Retired Burnaby nurse Lois Budd had decades of experience caring for kids burned by fire before she first volunteered at Burn Camp when she was 50 years old.
Lois Budd, Burn Camp
Retired Burnaby nurse Lois Budd has stepped down after nearly 20 years of volunteering at Burn Camp, a summer camp for young burn survivors.

Retired Burnaby nurse Lois Budd had decades of experience caring for kids burned by fire before she first volunteered at Burn Camp when she was 50 years old.

As a nurse and then manager at Vancouver General Hospital’s burn unit, she had witnessed up close the devastating physical and psychological damage fire can inflict.

“It’s a horrific injury,” she says.

When hiring nurses for the unit, she says she always looked for people who were resilient and able to take care of themselves as well as their patients.

“You can end up being traumatized yourself,” Budd says. “Watching someone in pain and not being able to always control it; having to inflict pain when you do treatments; listening to people’s stories and helping them get through it, especially if they start having post-traumatic symptoms; losing patients; having patients who don’t do well – all of those things can be very traumatizing.”

In 2000, at Burn Camp, however, Budd discovered an antidote – vicarious healing to soothe the vicarious hurt.

The weeklong summer camp at the Cheakamus Centre near Squamish gives young burn survivors a chance to swim, hike, kayak, raft, waterski and bond with other kids who’ve lived through the same trauma and carry the same scars.

It’s great for the kids, but it’s also good for those whose regular job it is to deal with the injuries at their worst, not knowing what the outcome will be.

“To be able to go and spend time with burn survivors that you’re seeing healthy and well again and doing well and having fun, it’s indescribable,” Budd says. “I find it’s the same for the firefighters too, that they come full circle.”

‘Camp fuzziotherapist’

Budd has volunteered at Burn Camp for nearly 20 years, first as a counsellor, then as camp nurse and finally as the medical director on the camp committee.

Along the way, she’s also earned titles like “camp mom” and “camp fuzziotherapist,” from her practice of prescribing stuffies to campers suffering everything from skinned knees to homesickness.

After two decades, Budd retired from her work at the camp this summer.

She says she has too many favourite memories to pick just one, but she’s grateful for the transformations she’s been privileged to witness.

“I’ve seen some incredible turnarounds in children that are having a hard time, because some of them get bullied at school, especially if they have facial burns, and some of them feel isolated,” Budd says. “I remember one mother phoning and saying, ‘What did you do to my son? Because I have a stranger that came home to me. He’s so happy and outgoing and cheerful.’”

Without the camp, most young burn survivors might never meet another survivor, Budd says.
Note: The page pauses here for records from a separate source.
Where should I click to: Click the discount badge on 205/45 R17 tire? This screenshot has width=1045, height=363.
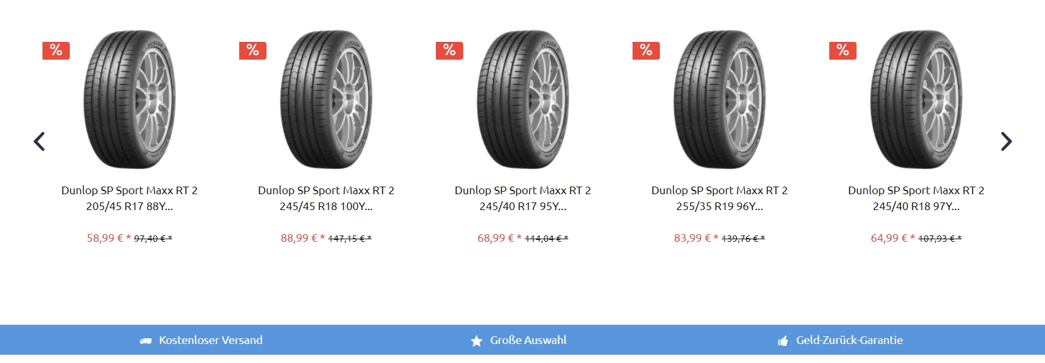(x=56, y=50)
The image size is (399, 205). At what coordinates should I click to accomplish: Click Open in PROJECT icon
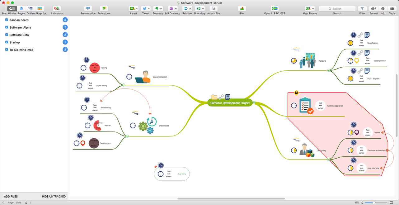pyautogui.click(x=274, y=9)
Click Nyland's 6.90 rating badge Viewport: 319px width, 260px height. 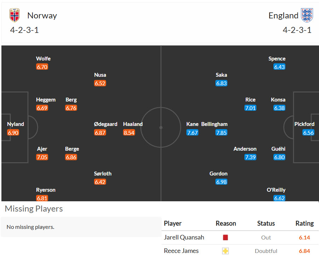tap(13, 133)
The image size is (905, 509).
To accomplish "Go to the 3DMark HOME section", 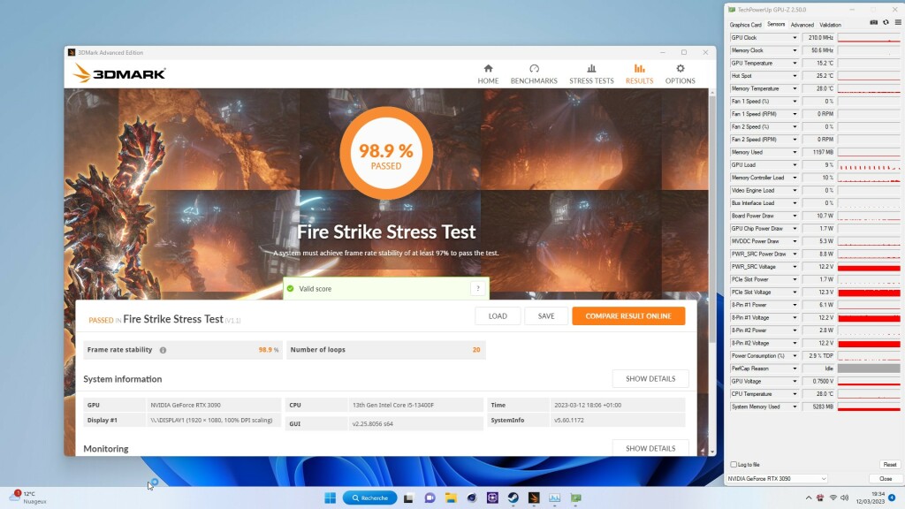I will coord(488,73).
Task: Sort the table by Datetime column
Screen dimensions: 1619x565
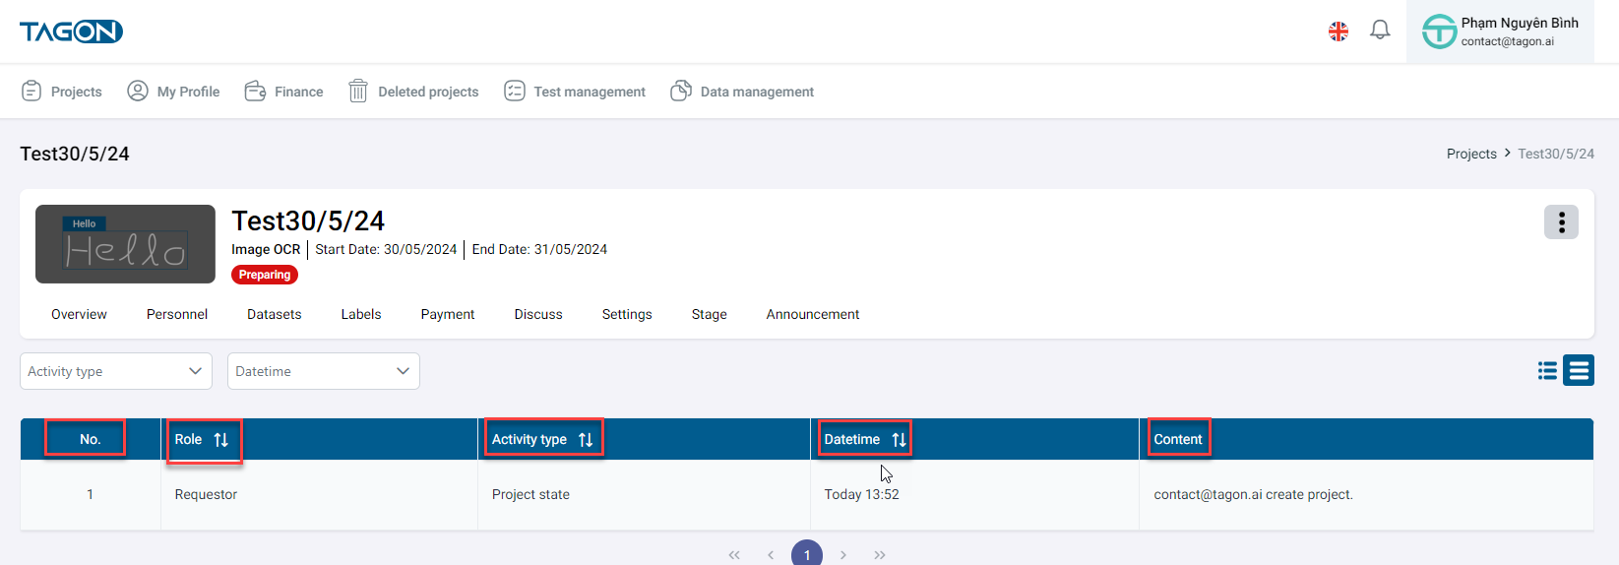Action: [x=899, y=440]
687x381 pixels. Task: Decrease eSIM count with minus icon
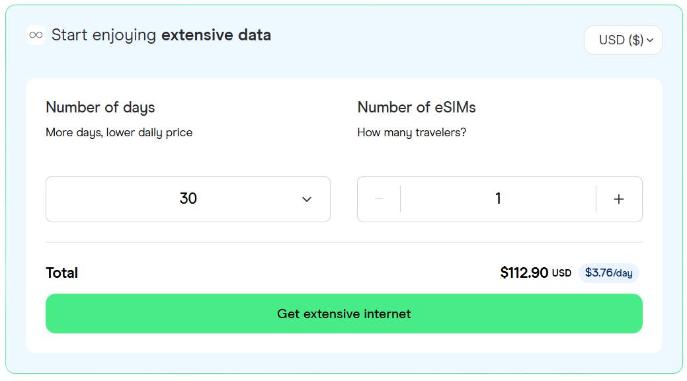point(379,199)
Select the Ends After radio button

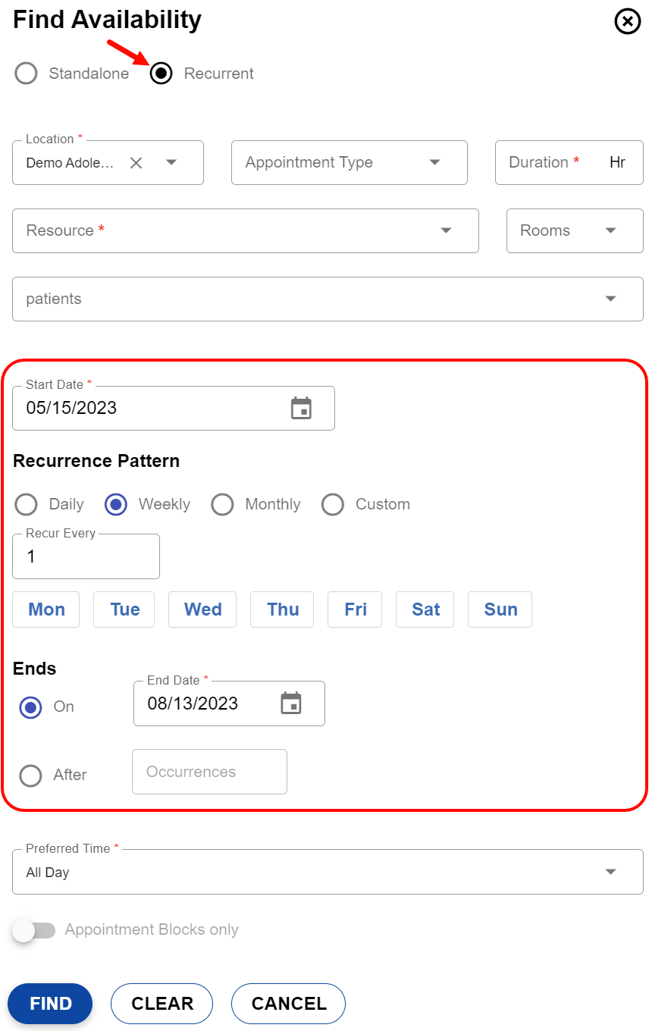(x=31, y=776)
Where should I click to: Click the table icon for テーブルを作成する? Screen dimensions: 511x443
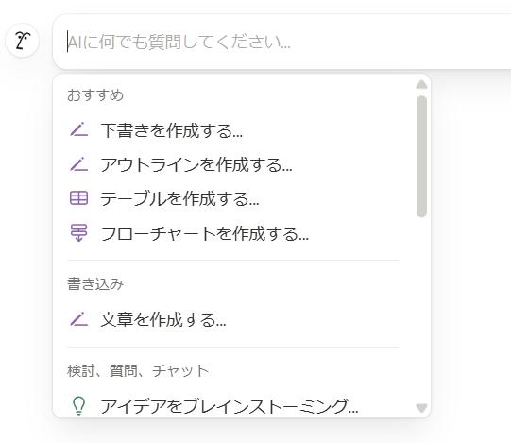[x=78, y=198]
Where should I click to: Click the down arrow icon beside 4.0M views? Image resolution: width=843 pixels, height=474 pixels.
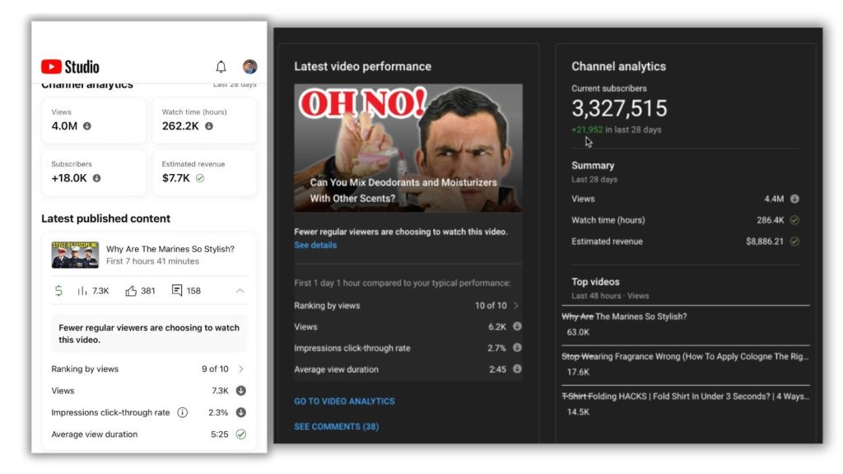pos(87,126)
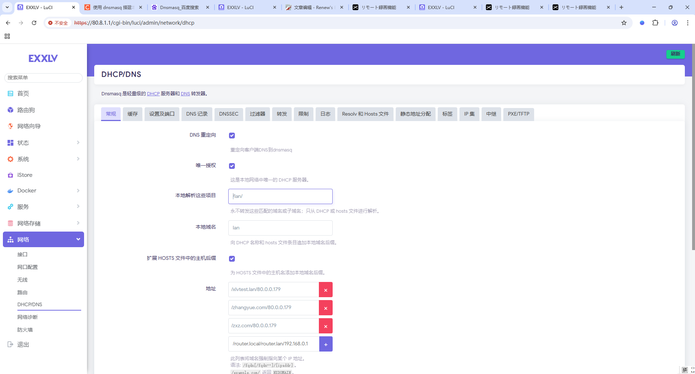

Once a year at Cheakamus, though, they’re just one of the gang, and many make lifelong friendships that support them throughout the year.

“It is very healing for them,” Budd says.
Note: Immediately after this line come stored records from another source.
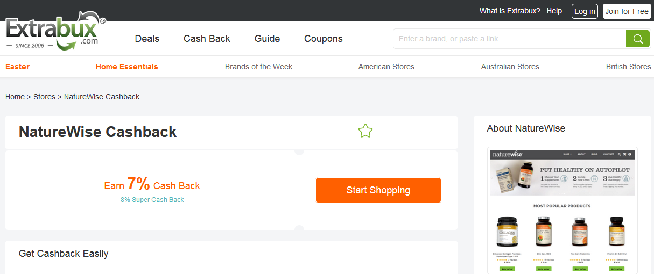Select the American Stores tab
The width and height of the screenshot is (654, 274).
coord(386,67)
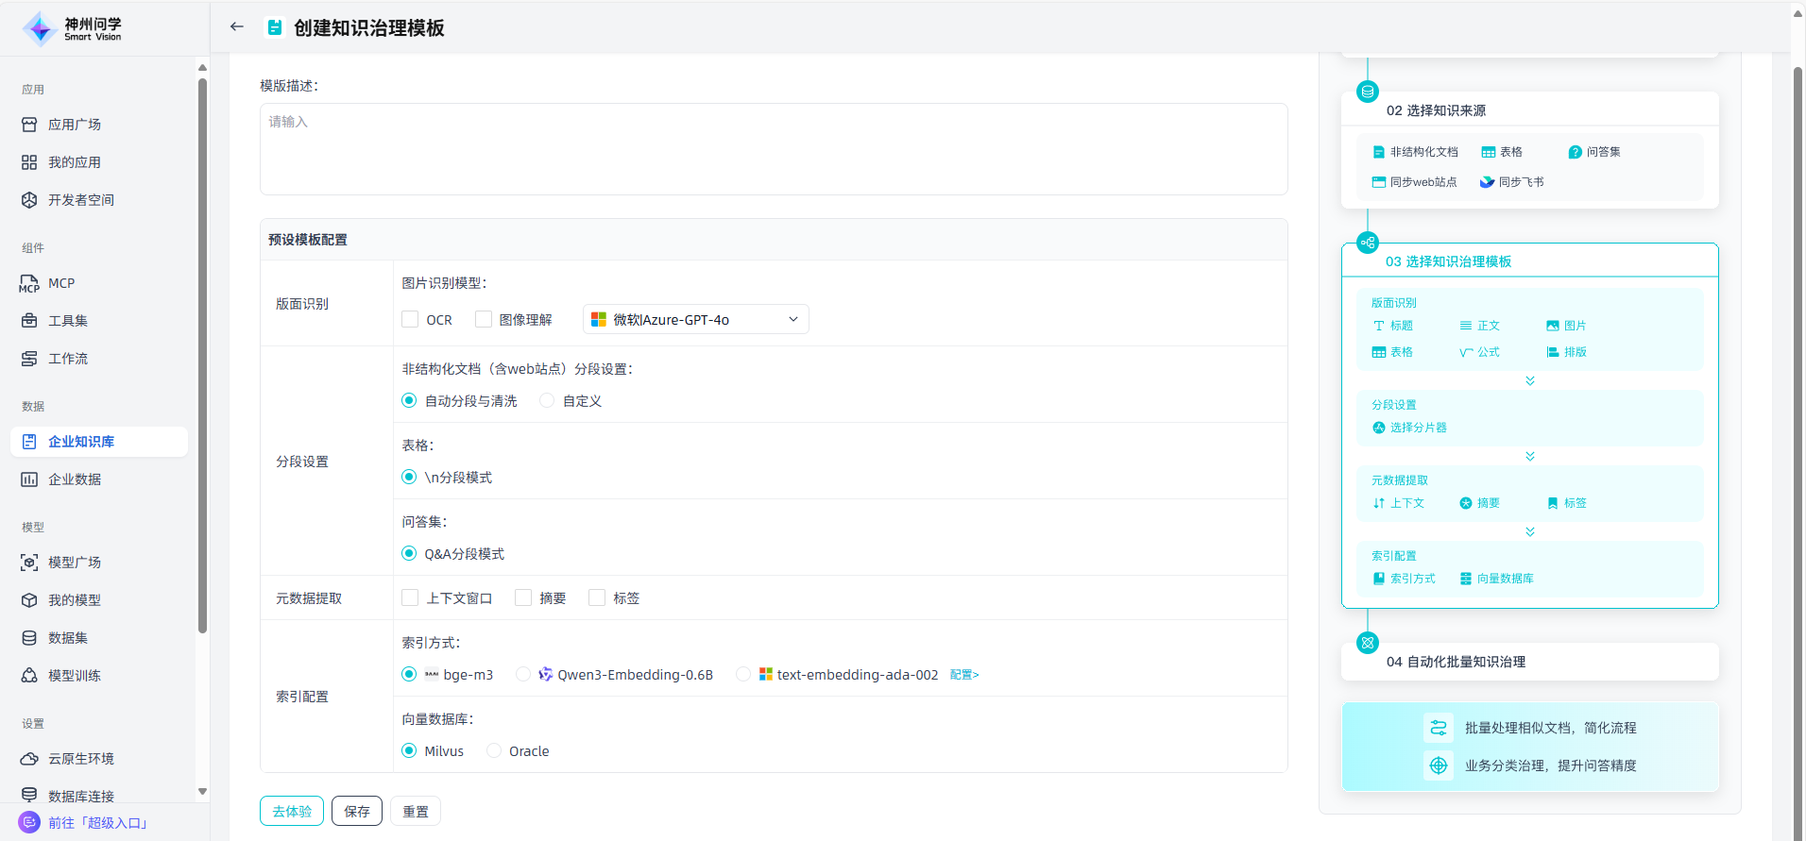Click the 模型广场 sidebar icon
The image size is (1806, 841).
29,563
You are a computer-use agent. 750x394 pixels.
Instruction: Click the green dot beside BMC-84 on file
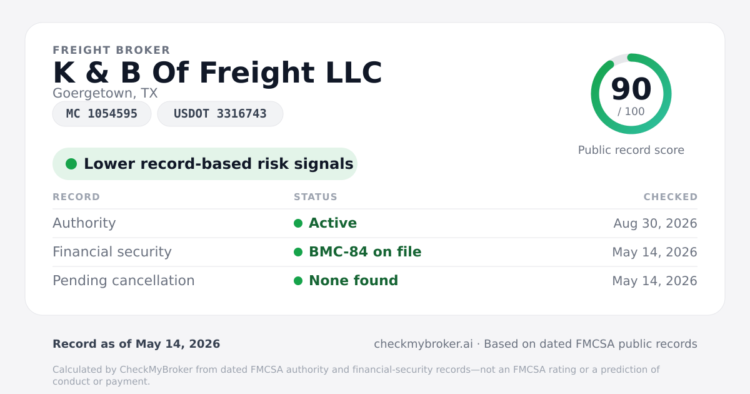click(298, 252)
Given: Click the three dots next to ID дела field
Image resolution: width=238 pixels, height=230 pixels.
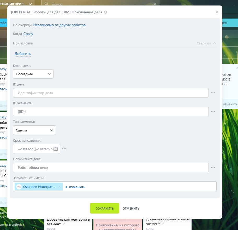Looking at the screenshot, I should click(213, 93).
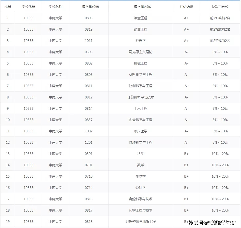Click the 护理学 discipline name
This screenshot has width=241, height=228.
click(x=140, y=41)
Budd’s contributions to Burn Camp were recognized this summer at the 26th annual camp, attended by more than 1,000 young burn survivors aged six to 18.
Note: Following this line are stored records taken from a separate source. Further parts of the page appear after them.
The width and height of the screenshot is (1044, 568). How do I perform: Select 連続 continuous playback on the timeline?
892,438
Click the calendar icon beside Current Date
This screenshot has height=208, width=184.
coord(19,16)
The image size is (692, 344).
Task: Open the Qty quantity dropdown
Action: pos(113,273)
The camp is free for kids, with the BC Professional Fire Fighters’ Burn Fund covering the cost of travel, accommodation and the running of the camp. (The total comes to about $2,900 per camper.)

The Burnaby firefighters’ union, Local 323, pitched in $21,000 this year.

And firefighters also volunteer as counsellors.

Burnaby acting Lt. Jodi Kabernick has gone for the past 12 years, spending 10 summers as a counsellor and three on the camp committee.

Kabernick says Budd will be missed.

“She’s amazing. She’s dedicated. She’s loving. She is a very special person,” she said. “She would make up goodie bags for every kid at camp, and she did it on her own. It’s amazing. Who does that for over 20 years?”

Like Budd, Kabernick says Burn Camp is a place unlike any other.

“The kids draw you back every year,” she said. “I feel that I take more away from camp than I give at camp. It’s a special place.”